__TASK TO COMPLETE__.
Give back exactly the lines from the one that includes "Click the package.xml" to the last line below, both included, and no further lines.
START SUPPLIED MATERIAL
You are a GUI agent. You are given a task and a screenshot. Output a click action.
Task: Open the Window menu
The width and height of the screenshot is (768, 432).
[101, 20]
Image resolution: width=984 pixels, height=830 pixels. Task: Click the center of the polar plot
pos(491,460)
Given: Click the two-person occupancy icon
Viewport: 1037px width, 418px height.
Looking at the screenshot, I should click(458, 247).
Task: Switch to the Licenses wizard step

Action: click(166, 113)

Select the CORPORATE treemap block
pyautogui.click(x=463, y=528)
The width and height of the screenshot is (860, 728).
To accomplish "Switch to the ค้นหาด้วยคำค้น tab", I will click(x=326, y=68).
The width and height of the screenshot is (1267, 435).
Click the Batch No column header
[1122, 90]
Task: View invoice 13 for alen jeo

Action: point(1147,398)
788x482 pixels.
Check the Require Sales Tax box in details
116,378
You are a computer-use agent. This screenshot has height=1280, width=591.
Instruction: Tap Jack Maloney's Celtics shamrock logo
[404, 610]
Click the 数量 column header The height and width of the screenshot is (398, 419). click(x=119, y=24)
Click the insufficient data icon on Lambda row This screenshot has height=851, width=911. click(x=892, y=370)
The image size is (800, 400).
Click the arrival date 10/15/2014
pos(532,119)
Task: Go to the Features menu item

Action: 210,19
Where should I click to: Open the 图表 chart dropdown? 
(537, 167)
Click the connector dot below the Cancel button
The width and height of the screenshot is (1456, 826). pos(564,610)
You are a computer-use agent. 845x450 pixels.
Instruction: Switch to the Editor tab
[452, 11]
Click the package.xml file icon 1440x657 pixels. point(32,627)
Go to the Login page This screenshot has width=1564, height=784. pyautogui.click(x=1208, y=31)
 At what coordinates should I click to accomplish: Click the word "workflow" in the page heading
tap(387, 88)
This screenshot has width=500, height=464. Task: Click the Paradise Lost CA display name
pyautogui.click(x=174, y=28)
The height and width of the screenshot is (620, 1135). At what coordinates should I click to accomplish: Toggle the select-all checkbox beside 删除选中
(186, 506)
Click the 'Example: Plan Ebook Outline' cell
END SUPPLIED MATERIAL
__OUTPUT FOR THIS TASK__.
Click the package.xml file icon 1440x657 pixels. point(32,627)
Go to the Login page This screenshot has width=1564, height=784. pyautogui.click(x=1208, y=31)
 At what coordinates should I click to accomplish: Click the word "workflow" in the page heading
tap(387, 88)
This screenshot has width=500, height=464. Task: Click the Paradise Lost CA display name
pyautogui.click(x=174, y=28)
The height and width of the screenshot is (620, 1135). At what coordinates should I click to accomplish: Toggle the select-all checkbox beside 删除选中
(186, 506)
Click the 'Example: Plan Ebook Outline' cell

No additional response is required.